Bonds are debt instruments used by corporations and government entities to raise capital from businesses, government entities, nonprofits and individual investors. Investors can choose to hold bonds to maturity, receiving regular interest payments and an eventual repayment of principal, or for quicker profits they can choose to buy and sell existing bonds on a secondary bond market. The secondary market is subject to the forces of supply and demand, like any open market. Supply and demand in the bond market is influenced by factors related to the performance of bond issuers and overall economic conditions.
Premiums and Discounts
An existing bond will pay the same interest rate for its entire life. Since interest rates offered on new bonds change on a regular basis, the secondary market is full of bonds offering different interest rates. A two-year-old bond on the market may carry a 10 percent rate, for example, while a six-month-old bond on the same market pays 12 percent. Demand for bonds paying less than the prevailing interest rate plummets, and sellers are forced to sell the bond for less than its face value, or "at a discount," to bring demand back up. Demand for bonds paying higher rates jumps up, allowing bondholders to sell the bonds for more than their face value.
Changes in credit ratings can influence the demand for different companies' bonds, due to the underlying risk factors associated with credit downgrades or upgrades. A changing credit rating alters the risk/reward tradeoff for bonds, having much the same effect as changes in prevailing interest rates. Companies with lower credit ratings experience less demand for their bonds, forcing them to pay higher interest rates to compensate for the additional risk. Bond issuers with high credit ratings can sell their bonds at lower-than-market rates due to the heightened sense of security that comes with the lower risk factor. Conservative investors or investors looking for a safe hedge against greater risks often favor safer bonds with lower yields.
Corporations influence the amount of supply in the bond market by taking on new growth initiatives financed by debt. In times of overall economic prosperity, companies tend to put more ambitious and fast-acting growth plans into action, resulting in a larger number of bonds flowing into the market from sources with varying credit scores. However, when the economy takes a turn for the worse, companies may hold off on growth strategies, focusing on retrenchment and survival until the economy recovers.

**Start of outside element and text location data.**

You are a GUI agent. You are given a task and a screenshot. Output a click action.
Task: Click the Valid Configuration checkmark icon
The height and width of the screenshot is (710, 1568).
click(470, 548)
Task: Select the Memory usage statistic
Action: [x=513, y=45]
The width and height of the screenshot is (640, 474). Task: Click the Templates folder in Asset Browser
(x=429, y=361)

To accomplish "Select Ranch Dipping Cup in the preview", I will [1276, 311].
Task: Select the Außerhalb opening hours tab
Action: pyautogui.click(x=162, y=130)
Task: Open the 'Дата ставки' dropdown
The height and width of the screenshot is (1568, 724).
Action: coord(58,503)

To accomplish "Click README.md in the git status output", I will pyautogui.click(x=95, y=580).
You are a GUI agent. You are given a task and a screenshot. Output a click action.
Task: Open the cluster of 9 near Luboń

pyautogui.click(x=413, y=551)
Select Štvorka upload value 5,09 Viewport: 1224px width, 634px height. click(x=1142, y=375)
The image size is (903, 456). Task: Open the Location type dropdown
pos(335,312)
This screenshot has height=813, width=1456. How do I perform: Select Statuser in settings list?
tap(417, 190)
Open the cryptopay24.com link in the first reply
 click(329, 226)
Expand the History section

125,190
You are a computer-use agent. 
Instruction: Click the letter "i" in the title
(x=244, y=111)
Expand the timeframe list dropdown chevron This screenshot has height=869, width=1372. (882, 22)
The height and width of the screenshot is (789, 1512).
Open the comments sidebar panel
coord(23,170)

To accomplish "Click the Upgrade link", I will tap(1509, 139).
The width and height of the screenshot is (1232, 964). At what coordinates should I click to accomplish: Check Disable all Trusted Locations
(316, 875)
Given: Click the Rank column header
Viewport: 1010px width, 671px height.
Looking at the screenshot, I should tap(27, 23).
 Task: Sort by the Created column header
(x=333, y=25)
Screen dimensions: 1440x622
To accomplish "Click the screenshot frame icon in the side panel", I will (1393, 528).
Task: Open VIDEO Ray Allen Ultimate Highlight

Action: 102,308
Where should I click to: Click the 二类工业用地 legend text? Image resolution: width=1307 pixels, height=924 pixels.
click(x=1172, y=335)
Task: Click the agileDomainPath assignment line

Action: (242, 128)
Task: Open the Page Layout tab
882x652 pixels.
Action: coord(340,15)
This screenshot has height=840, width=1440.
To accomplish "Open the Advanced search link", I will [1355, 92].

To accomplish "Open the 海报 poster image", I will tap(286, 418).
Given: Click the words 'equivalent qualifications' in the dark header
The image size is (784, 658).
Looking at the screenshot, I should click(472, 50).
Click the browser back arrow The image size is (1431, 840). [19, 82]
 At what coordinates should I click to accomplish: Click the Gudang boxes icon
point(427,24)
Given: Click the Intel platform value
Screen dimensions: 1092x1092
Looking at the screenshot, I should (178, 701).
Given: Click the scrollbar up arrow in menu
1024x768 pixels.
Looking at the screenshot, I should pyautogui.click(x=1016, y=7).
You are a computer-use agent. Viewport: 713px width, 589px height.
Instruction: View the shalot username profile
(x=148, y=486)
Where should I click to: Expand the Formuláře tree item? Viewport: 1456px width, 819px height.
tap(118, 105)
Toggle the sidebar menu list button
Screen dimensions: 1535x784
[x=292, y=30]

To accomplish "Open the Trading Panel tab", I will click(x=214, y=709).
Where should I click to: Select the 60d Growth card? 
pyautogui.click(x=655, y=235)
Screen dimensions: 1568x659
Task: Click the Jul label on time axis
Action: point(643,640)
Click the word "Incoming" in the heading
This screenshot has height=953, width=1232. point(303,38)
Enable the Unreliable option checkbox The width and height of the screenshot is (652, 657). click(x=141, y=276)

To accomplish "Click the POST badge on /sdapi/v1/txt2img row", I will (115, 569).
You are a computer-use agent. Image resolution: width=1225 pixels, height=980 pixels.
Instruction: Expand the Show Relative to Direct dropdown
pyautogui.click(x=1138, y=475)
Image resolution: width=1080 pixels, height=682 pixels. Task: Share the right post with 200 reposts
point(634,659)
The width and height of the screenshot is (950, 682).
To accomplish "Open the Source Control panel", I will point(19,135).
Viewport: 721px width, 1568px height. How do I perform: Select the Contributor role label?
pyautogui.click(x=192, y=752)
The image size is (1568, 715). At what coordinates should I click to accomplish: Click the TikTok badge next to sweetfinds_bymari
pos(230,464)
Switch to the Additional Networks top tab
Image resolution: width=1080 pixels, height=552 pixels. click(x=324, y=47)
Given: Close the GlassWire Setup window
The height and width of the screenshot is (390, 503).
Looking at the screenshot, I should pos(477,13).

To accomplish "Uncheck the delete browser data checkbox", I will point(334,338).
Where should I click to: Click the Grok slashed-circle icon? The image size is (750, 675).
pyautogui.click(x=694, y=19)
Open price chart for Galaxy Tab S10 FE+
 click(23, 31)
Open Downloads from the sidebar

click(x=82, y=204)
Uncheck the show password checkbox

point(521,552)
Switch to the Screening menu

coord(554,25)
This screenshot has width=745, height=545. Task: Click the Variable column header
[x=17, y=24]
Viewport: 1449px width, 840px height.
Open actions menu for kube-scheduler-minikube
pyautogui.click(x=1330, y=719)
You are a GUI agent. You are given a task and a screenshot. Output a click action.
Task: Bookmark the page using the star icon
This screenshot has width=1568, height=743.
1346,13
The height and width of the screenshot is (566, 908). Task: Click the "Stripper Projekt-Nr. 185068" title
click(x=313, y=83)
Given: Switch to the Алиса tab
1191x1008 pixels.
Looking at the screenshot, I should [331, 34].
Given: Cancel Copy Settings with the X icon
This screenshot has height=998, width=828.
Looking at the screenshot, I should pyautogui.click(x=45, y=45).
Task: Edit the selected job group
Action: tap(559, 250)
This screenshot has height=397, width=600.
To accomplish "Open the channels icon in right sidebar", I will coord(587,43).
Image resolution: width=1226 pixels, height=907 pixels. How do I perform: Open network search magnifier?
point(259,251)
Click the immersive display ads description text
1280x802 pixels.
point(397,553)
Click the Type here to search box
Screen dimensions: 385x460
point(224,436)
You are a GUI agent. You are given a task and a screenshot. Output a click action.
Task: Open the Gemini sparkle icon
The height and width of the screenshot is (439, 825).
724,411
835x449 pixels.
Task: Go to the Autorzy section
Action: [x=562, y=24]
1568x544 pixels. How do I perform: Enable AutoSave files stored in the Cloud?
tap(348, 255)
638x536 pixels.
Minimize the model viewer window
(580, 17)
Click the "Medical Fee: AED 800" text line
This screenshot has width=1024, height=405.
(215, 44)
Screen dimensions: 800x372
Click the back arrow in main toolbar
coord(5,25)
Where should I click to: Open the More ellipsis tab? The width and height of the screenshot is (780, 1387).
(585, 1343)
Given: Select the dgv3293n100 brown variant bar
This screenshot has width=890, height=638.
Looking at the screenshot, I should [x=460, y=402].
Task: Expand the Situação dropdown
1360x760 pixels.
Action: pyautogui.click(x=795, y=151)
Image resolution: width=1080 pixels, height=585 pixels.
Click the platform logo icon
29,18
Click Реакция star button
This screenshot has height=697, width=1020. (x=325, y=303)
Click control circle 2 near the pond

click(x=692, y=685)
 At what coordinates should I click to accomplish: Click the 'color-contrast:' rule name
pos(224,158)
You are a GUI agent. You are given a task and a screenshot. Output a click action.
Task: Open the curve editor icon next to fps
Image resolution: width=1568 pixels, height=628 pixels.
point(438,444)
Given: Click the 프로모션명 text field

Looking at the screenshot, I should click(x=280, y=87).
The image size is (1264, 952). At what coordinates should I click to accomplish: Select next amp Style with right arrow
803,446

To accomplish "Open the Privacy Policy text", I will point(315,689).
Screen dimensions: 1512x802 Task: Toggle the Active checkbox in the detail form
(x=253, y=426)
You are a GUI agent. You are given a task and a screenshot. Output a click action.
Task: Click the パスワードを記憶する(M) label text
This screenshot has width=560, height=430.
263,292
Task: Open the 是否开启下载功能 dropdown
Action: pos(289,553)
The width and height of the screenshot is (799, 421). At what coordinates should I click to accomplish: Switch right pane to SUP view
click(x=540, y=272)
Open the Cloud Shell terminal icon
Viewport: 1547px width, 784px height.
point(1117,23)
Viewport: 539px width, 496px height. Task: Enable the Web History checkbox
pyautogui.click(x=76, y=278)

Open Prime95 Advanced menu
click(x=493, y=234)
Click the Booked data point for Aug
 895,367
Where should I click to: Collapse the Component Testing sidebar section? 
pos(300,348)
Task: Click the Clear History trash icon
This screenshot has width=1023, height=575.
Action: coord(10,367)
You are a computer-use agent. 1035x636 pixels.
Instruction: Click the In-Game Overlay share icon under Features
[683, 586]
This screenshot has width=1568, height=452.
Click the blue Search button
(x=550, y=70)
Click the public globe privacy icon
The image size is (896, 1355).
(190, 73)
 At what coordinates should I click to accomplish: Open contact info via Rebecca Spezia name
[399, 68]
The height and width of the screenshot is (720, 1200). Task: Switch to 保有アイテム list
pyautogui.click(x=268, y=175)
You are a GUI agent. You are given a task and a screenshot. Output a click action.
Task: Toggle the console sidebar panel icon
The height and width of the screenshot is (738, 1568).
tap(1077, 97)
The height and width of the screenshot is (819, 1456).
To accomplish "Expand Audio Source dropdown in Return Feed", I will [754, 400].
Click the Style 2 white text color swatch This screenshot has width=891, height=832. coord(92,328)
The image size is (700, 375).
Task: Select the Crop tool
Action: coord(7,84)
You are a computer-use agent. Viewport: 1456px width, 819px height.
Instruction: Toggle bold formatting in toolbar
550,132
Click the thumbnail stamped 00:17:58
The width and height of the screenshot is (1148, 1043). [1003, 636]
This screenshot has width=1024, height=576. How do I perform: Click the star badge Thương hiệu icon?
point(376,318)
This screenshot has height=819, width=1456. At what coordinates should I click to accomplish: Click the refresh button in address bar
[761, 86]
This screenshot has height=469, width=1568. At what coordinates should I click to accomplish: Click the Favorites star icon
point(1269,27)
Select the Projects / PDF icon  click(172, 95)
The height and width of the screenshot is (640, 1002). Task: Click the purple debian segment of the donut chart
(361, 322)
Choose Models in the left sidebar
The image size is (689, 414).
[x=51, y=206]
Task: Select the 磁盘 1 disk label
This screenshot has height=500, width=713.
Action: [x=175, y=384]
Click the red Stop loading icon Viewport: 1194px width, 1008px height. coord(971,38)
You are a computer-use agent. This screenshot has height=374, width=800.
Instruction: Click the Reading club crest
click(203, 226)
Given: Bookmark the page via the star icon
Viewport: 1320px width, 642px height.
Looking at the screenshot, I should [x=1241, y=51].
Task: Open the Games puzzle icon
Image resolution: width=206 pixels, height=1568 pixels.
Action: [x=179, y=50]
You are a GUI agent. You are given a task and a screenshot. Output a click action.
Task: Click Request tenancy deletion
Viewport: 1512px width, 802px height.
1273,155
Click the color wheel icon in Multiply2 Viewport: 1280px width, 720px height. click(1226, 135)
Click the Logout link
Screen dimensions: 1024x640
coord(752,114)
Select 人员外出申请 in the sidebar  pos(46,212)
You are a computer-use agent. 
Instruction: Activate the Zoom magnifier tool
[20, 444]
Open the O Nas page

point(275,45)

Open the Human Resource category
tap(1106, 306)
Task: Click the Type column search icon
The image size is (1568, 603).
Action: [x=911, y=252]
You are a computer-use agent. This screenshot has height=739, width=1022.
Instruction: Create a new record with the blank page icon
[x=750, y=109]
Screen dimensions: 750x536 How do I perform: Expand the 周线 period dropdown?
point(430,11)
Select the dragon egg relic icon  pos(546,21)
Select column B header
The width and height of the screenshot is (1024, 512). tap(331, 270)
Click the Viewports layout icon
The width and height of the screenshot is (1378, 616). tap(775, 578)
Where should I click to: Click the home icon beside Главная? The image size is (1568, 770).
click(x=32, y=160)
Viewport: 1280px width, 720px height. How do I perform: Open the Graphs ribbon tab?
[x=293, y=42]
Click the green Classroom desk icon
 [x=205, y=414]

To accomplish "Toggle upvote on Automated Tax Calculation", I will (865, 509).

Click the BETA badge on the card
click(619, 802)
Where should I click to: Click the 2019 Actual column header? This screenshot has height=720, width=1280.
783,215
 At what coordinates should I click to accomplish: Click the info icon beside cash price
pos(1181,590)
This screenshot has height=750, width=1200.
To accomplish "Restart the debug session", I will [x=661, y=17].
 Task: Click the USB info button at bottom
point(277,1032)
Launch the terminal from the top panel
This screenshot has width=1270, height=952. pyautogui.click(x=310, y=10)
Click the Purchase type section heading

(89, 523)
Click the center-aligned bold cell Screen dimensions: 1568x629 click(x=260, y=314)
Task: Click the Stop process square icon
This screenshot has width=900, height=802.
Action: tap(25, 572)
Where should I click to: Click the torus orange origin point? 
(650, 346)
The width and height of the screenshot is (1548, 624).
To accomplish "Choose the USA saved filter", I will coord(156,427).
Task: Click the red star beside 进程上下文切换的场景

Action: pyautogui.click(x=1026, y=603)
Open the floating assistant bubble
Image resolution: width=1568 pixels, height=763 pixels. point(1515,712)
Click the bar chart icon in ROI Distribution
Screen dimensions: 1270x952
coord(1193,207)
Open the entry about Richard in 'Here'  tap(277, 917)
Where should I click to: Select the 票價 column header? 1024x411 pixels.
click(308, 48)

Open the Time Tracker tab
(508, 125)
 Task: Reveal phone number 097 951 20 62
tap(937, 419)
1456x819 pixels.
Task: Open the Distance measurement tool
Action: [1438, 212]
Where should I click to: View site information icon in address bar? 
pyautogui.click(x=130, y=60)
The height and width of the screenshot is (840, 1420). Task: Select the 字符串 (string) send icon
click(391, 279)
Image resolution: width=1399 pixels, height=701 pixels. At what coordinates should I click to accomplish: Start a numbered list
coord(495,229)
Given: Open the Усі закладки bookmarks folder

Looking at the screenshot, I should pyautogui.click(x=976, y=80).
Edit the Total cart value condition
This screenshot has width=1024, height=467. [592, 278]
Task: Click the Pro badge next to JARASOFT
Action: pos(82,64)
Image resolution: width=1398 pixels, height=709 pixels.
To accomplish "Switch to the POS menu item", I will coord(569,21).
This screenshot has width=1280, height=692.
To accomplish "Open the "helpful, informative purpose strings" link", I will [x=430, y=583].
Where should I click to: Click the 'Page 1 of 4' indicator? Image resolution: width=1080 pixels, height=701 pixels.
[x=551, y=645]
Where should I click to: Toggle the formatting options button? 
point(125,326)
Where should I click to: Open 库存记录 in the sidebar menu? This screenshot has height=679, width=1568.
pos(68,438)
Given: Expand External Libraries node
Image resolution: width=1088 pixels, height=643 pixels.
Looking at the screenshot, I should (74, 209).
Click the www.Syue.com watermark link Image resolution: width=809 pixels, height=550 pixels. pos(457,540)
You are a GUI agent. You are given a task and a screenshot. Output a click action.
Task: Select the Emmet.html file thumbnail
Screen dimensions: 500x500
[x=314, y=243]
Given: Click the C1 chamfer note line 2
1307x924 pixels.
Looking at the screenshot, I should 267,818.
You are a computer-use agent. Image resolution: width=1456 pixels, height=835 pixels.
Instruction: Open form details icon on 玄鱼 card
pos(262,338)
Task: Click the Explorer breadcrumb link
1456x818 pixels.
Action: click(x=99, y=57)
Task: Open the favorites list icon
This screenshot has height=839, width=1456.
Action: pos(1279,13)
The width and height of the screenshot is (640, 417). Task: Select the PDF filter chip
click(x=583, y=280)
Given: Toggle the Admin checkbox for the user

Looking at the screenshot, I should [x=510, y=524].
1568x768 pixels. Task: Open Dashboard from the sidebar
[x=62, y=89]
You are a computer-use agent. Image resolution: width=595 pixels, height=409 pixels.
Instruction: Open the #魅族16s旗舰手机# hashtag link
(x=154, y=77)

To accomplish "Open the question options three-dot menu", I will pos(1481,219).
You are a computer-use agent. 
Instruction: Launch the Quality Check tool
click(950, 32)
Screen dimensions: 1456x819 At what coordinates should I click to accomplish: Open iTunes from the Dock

The needs of federal, state and local government entities influences the overall supply of bonds in the marketplace. When government entities invest in infrastructure projects such as new roads, bridges and canals, they are likely to issue bonds to finance the projects, relying on tax income or project-related income (like bridge tolls) to pay back to debt. When state and local governments experience financial difficulties, they are less likely to take on debt, putting infrastructure projects on hold until economic conditions turn around.